The ideas of vectorization in connection with BEM have already been discussed in several publications. The automatic vectorization based on the capabilities of modern compilers is discussed in [29], the direct use of vector intrinsic functions for the BEM matrix assembly, however, without a detailed look on the integration of singular kernels, is presented in [69], and the vectorization of the evaluation of the representation formula is shown in [93]. In the thesis we present two different strategies for code vectorization, namely by using OpenMP 4.0 pragmas [101,109] and the Vc library wrapping the vector intrinsic functions [84,98]. Moreover, the computationally most intensive parts allow the offload to MIC coprocessors further speeding up the assembly [101]. In contrast to the previously mentioned references we also discuss the treatment of singularities in the underlying surface integrals both by the semi-analytic [119] and fully numeric quadrature schemes [121]. The presented approaches build the core of the BEM4I library [97] developed at the IT4Innovations Czech National Supercomputing Center.

The structure of the thesis follows. Section 2 first reviews basic properties of function spaces appearing throughout the thesis and presents the shape optimization problem under consideration together with its solvability result under reasonable regularity assumptions and the derivation of the shape derivative. The final part of the section summarizes the boundary integral approach to solving boundary value problems. Section 3 is devoted to the representation of smooth surfaces generated by Loop’s subdivision of quartic box splines. These surfaces are used to represent the unknown shape and to discretize the admissible boundary perturbations. In Section 4 we first review the discretization of boundary integral equations, i.e., the boundary element method. We present two approaches to the assembly of system matrices, namely the semi-analytic and fully numerical quadrature, and describe its efficient realization on modern hardware including the acceleration by the Intel Xeon Phi coprocessors. With all the necessary tools available we present the discrete version of the optimization problem validated by solving two academic examples and a real-life experiment originating in the ABB Corporate Research Center Switzerland.

Conclusion

The aim of the thesis was to construct a multiresolution shape optimization algorithm based on two key ingredients. For the description of moving boundaries we used the subdivision surfaces originally introduced for the purposes of computer graphics. Their important feature is the ability to modify a single surface on a hierarchy of control meshes and thus control the locality of deformations.
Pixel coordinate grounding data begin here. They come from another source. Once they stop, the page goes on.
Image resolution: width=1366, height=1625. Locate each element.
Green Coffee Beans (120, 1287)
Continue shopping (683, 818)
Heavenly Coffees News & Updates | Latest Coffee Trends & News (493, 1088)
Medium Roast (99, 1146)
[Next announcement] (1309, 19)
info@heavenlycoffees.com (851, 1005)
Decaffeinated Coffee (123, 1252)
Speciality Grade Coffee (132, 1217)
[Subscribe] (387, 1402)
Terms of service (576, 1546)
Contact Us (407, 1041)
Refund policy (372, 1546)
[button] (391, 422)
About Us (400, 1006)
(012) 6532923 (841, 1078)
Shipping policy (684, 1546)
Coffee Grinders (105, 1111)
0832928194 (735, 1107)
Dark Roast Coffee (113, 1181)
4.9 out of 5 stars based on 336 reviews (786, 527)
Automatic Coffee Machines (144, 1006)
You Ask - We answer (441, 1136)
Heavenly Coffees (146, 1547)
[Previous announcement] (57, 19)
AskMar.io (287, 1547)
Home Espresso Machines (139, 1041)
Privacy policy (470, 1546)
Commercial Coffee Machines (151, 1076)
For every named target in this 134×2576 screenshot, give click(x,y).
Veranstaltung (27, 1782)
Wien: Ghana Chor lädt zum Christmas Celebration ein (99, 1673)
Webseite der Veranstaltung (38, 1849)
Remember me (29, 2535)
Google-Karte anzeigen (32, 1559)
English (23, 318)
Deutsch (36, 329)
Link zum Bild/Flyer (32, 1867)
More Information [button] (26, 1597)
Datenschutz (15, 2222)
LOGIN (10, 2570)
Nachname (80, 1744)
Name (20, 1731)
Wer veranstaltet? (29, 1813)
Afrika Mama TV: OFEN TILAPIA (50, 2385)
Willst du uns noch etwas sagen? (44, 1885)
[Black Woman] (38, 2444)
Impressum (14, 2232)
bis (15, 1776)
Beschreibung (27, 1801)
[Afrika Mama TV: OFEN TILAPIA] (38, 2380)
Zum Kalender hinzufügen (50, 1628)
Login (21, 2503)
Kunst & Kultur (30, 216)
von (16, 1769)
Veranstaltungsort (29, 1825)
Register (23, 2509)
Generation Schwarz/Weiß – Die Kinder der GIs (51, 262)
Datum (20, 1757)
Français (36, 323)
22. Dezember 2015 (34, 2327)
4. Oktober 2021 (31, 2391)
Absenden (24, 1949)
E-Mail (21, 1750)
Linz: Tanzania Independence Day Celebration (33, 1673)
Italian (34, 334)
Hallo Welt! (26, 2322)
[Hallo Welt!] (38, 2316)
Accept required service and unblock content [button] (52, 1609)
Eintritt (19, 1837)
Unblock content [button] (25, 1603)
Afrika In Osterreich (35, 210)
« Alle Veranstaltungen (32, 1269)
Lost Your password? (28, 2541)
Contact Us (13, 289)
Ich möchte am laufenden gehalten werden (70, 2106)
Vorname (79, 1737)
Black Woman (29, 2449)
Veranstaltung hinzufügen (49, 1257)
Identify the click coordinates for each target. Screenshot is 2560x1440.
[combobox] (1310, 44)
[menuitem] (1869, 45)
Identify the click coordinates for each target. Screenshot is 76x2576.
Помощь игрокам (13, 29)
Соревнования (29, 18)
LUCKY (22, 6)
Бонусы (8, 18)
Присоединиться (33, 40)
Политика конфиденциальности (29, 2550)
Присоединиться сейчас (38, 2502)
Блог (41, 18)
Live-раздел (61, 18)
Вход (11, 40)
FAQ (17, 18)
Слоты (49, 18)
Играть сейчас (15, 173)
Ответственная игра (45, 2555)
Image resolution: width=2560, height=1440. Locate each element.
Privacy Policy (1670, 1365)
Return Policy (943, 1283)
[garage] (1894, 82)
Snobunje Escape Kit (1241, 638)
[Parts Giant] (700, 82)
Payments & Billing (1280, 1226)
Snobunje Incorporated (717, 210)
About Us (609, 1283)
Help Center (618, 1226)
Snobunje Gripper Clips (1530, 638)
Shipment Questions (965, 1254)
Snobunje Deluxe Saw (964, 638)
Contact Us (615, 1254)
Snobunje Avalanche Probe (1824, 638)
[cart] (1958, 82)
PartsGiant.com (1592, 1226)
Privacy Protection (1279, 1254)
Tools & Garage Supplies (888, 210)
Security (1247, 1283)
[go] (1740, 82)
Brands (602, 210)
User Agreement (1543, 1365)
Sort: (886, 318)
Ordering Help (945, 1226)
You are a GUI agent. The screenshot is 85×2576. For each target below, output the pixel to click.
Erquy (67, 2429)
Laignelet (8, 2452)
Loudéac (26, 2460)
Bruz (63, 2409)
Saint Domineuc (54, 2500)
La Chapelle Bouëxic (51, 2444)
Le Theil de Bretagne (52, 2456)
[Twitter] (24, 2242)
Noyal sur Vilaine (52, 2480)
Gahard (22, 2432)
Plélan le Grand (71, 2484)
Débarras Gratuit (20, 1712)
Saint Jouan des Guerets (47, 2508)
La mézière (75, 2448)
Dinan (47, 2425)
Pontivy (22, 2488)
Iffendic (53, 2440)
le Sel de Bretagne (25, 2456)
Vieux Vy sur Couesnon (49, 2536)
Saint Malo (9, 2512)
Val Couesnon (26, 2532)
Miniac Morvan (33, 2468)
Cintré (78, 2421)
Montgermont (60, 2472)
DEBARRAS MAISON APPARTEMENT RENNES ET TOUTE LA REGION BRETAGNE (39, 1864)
The increasingly finer meshes serving for optimization allow to describe local details of the sought optimal surface and serve as a tool for globalization of the gradient-based algorithm. The subdivision surfaces also prevent non-physical oscillations in the geometry, mesh intersection, or element inversion. Such pathological distortions are avoided by applying perturbation fields proportional to the current optimization mesh size – large shape changes are expected at the initial stage of the optimization process, while more localized changes follow later on. As a result, no mesh smoothing or regeneration procedures are necessary throughout the optimization.

The second ingredient is the application of the boundary element method for the treatment of the underlying state and adjoint boundary value problems. The method seems natural for shape optimization problems, since the shape of a domain is fully described by its boundary. Furthermore, it does not require discretization of the volume and the mapping from the boundary perturbation to the deformation of the volume mesh is avoided. For non-trivial problems, such a mapping can be performed by solving an auxiliary problem of linear elasticity with the boundary conditions defined by the traction on the boundary bringing additional complexity to the optimization problem. In the thesis we presented basic strategies for an efficient implementation of the boundary element method. The presented code builds the core of the BEM4I library, which in addition to the presented material implements advanced methods for the acceleration of the boundary element method including the adaptive cross approximation for matrix sparsification with similar scaling results with respect to the number of threads and the size of vector registers.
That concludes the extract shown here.